Tuesday, May 8, 2018

Free Will to Live While Dying



When my friend was at Forbes Hospital two years ago, I paid her a visit weekly.  She was being kept alive by all kinds of contraptions. I knew she could not recognize me or even hear me but I still visited her and every time I had some goodies with me like bars of chocolate that she loved when she could still eat and not fed via tubes through her veins.  I leave them on her table hoping her grandchildren would eat them when they visited.  At times I offered them to the nurses sort of sucking up to them so they would take extra care of my friend.

One time I even touched her with a piece of cloth taken from the clothes of Our Lady of Torumba, one of the Marian devotional destinations in the Philippines.  This was given to me by a Filipina who told me how it had worked miracles on her sister who had suffered a major stroke. A nurse was there when I was doing this gesture which I was afraid he would think to be weird. I did not have to fear, as I turned to him to check his reaction, he encouraged me to just do it with a look of understanding in his eyes.
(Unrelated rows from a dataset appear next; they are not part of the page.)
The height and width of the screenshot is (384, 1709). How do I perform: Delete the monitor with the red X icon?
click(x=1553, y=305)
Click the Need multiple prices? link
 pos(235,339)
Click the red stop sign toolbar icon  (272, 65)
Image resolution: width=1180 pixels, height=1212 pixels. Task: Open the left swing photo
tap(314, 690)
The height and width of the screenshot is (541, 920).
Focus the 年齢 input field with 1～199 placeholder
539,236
My friend was in a section of the hospital where most patients with terminal conditions stayed.  After my visit, I used to walk through its corridor and I would confess it was not uplifting.  One particular day the whole experience of being in a place where it seemed the hand of God was pretty heavy got to me.  I was beginning to feel upset and thought He or She should be more merciful and generous and not make their sufferings linger.  I decided to go inside the hospital gift shop for a breath of fresh air and beauty before I got to my car. I confessed to the sales lady that I had no intention of buying anything and was just there to surround myself with something else other than the depressing signs of death and dying.
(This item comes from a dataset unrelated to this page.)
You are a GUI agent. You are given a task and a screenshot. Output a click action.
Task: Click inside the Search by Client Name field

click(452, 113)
I told her how frustrating and sad I was that my friend was suffering and totally in a hopeless condition to live any further and yet was kept alive.  It was then, she, a stranger, shared with me her personal story.  Several years ago she had a friend with terminal cancer and was going through a lot of pain.  She, the sales lady, was mad with God for prolonging her friend's condition until an epiphany came to her. I am not sure now how this enlightening thought came to her but it consoled her.  God put in her mind that the decision to die does not rest on God.  The person has still free will and has to decide when to die when she feels she is ready.  Her friend needed more time for some reason. The sales lady decided to join her friend in the final chapter in her journey in life in peace after this gift of clarity from God.

I never forgot this insight which had helped me understand why God was prolonging another friend's life who was in a helpless and painful condition these past few months.  I somehow was able to get a  handle on something that was incomprehensible and confusing.  Perhaps indeed as somebody said, life is not a problem to be solved but a mystery to be lived even during its death and dying stages.